Donald Trump a annoncé, samedi, que les États-Unis et Israël suspendaient les nouvelles frappes envisagées contre l’Iran, à condition qu’un accord soit conclu rapidement. Dans un message publié sur sa plateforme Truth Social, le président américain a indiqué que cette décision faisait suite à une demande formulée par Téhéran et par d’autres pays de la région. Il a précisé qu’Israël se joignait à lui dans cet engagement. Cette annonce marque un nouveau revirement dans la gestion du conflit qui oppose les deux alliés à la République islamique depuis fin février.

Le chef de l’exécutif américain avait pourtant menacé, la veille, lors d’un Conseil des ministres, de frapper l’Iran « très fort ». Dans son message, il a réaffirmé que les États-Unis étaient « prêts à frapper la République islamique d’Iran, à des niveaux de terreur militaire, de force et de puissance jamais vus depuis la Seconde Guerre mondiale ». Il a toutefois expliqué avoir été saisi d’une demande de suspension émanant de l’Iran et de plusieurs capitales du Moyen-Orient. « Sur la base de cette demande, j’ai accepté… d’annuler l’attaque, sous réserve de pouvoir conclure rapidement un ACCORD », a-t-il écrit.

L’accord exigé par Washington inclurait, selon le président américain, l’ouverture « COMPLÈTE ET TOTALE » du détroit d’Ormuz ainsi que la fin de la menace nucléaire iranienne. Cette voie de passage stratégique, par laquelle transite une part importante du pétrole mondial, est au cœur des préoccupations des pays de la région. La question du programme nucléaire de Téhéran reste l’un des principaux points de blocage entre les deux camps depuis le début de la confrontation.

La décision américaine intervient après un appel téléphonique du prince héritier saoudien Mohammed Ben Salmane à Donald Trump. Selon des responsables américains cités par Axios, le dirigeant saoudien a fait part de ses inquiétudes concernant les projets de frappes et a exhorté le président à désamorcer la situation. Une source au fait de l’échange a confirmé que le prince avait demandé à Washington de s’abstenir de lancer de nouvelles attaques. La pression de l’Arabie saoudite, alliée traditionnelle des États-Unis dans la région, illustre les craintes régionales d’un embrasement généralisé.

Cette annonce intervient également après que le département d’État a appelé les ressortissants américains à « envisager de quitter » le Moyen-Orient, en raison d’une possible « escalade » du conflit. Selon CBS News, les États-Unis et Israël préparaient des frappes conjointes dans le courant du week-end, les raffineries de pétrole et les centrales électriques iraniennes figurant parmi les cibles possibles.
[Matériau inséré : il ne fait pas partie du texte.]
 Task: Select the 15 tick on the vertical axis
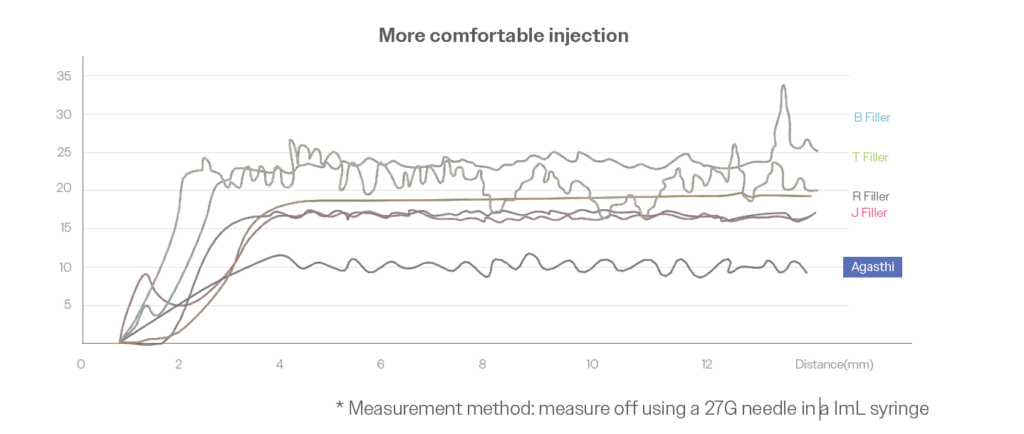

Ces informations laissaient présager un nouveau cycle de violences, avant que la Maison-Blanche ne choisisse la voie de la négociation.

Dans une interview diffusée par Fox News avant l’annonce présidentielle, le secrétaire d’État Marco Rubio a estimé que les capacités militaires de l’Iran avaient été amoindries. Il a assuré que les responsables iraniens « sont maintenant disposés, et dans certains cas semblent impatients, à conclure un accord sur la dénucléarisation ». Ces déclarations suggèrent que les États-Unis estiment disposer d’une fenêtre diplomatique pour arracher un accord, après des mois de confrontation.
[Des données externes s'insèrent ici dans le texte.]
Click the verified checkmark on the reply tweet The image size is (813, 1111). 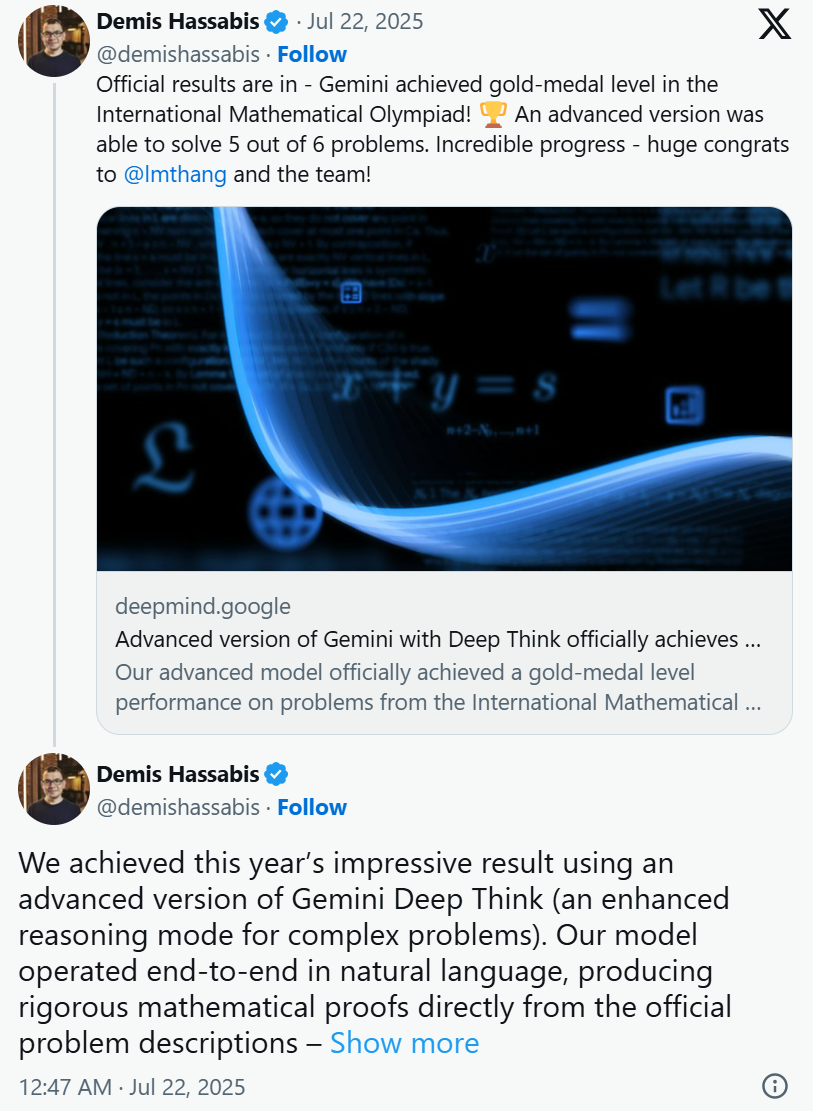274,773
Le conflit a débuté le 28 février par des frappes conjointes des États-Unis et d’Israël contre l’Iran. Téhéran a riposté par des attaques de missiles et de drones dans la région. Un protocole d’accord avait été signé à la mi-juin pour ouvrir la voie à des pourparlers de paix, mais de nouvelles frappes réciproques ont eu lieu début et fin juillet. La suspension annoncée ce week-end reste soumise à une condition: la conclusion rapide d’un accord, dont les contours n’ont pas encore été précisés.
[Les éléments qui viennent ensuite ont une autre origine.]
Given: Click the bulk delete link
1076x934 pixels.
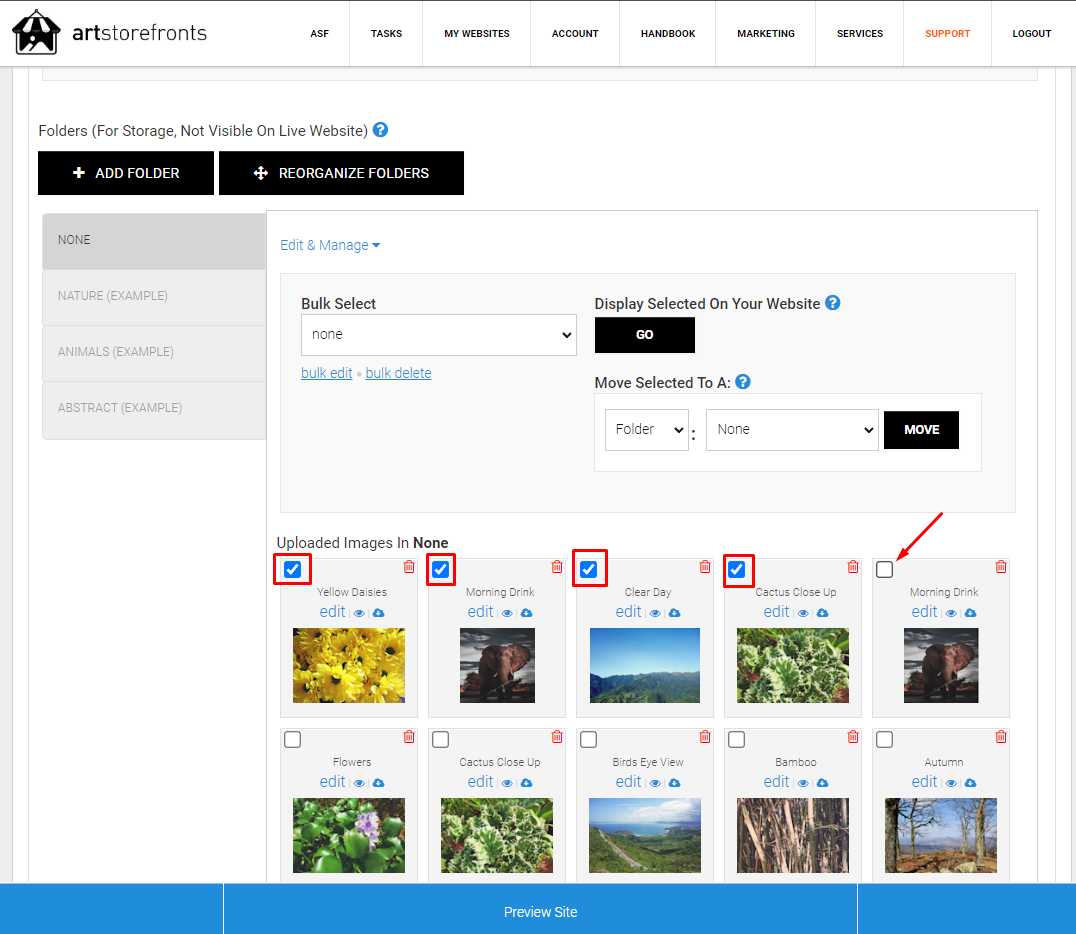Looking at the screenshot, I should pos(398,372).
La situation demeure donc incertaine. Donald Trump a alterné menaces et offres de négociation depuis le déclenchement de la guerre, et les précédentes tentatives de cessez-le-feu n’ont pas tenu. Les prochains jours diront si la demande de suspension, portée par l’Iran et les pays de la région, débouche sur un accord durable ou si les frappes reprendront.